Alternatively, early in the exhibition is a mezzotint by John Smith after Godfrey Kneller’s portrait of Prince James Francis Edward Stuart, the would-be King James III, (1688) (cat. no. 2). Stressing the laboriousness of mezzotint technique, buffing an image into existence from the burred surface of a plate, would have emphasised the care and sentimentality behind the print’s creation; it seems to have been a labour of love, Jacobite not merely for its subject matter but because of the process by which it was made. As it stands, this tender print is presented on the same level as the caustic graphic satire and acerbic commentary encapsulated within Hogarth’s line engraved prints of Lord Lovat and John Wilkes, on display in the next room. In these prints, the harshness of Hogarth’s moral judgement of these men is echoed in the violence of the sharp strokes of the burin against the plate which emphasises their grotesque features. Thus, even just a brief reference to materials and production could have opened up new avenues of interpretation for visitors.

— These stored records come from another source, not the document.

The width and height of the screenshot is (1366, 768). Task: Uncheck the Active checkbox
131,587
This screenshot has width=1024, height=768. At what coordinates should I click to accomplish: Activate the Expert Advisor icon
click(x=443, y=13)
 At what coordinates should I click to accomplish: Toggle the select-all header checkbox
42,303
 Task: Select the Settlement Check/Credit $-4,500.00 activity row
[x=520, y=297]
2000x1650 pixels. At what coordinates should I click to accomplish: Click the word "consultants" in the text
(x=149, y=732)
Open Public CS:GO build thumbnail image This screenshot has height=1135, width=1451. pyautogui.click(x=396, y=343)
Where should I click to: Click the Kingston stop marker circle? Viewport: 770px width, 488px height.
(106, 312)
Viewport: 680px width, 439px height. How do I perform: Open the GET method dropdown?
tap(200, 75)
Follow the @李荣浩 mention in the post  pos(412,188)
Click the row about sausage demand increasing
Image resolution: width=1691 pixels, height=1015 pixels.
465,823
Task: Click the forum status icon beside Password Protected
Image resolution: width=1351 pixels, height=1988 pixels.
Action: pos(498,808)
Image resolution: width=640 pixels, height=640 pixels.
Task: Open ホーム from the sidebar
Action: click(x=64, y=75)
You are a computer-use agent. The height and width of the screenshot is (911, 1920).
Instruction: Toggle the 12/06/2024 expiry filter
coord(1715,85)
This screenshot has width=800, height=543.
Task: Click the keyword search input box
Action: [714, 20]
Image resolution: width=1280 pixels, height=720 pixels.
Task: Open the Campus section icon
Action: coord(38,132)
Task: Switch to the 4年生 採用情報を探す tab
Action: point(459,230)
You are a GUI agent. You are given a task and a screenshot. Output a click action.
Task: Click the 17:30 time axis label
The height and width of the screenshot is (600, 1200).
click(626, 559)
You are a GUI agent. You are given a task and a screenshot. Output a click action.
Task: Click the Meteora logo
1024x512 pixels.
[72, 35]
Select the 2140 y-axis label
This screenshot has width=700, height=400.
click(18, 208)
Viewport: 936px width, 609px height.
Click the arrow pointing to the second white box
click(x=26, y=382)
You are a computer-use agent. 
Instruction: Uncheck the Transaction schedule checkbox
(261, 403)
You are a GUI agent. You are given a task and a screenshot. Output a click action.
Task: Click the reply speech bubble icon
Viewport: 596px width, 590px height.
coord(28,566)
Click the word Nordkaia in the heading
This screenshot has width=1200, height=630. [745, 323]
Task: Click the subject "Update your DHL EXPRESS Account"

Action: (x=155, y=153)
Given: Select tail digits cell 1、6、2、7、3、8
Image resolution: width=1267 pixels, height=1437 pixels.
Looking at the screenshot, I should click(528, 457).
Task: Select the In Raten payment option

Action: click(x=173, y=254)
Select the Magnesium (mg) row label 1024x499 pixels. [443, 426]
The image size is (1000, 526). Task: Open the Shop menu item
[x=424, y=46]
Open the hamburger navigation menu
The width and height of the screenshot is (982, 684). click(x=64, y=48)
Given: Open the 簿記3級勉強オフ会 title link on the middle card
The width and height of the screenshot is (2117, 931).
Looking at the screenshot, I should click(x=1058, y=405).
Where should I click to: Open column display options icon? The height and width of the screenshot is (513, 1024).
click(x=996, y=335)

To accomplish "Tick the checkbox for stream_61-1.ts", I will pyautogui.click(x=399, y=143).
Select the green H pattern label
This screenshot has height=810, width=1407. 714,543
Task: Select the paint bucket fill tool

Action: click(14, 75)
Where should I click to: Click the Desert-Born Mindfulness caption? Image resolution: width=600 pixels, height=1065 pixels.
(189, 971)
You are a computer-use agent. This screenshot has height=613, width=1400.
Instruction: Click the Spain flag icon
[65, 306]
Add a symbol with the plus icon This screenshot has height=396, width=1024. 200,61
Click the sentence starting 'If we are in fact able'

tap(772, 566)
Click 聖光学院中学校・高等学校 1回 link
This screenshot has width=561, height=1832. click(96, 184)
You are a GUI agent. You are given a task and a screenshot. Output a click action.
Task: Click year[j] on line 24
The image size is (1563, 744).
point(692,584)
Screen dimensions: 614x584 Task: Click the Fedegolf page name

Despite this singularity, Hogarth’s Britons is an unequivocal success and an exciting exhibition to be held, free of charge, in a regional museum, where it would not be out of place hosted at a national institution with priced entry. The tongue-in-cheek coincidence of exhibiting themes of succession in crisis over the coronation period only adds to its charm. As the genius of this exhibition in large part relies on its affiliation with Derby, it is unlikely to tour, and thus I would urge those who are able to make time to see it before it closes on 4th June. Those who sadly miss out on attendance might wish to consider the published catalogue, to which the numbers in this review correspond, which elaborates on the content of the exhibition.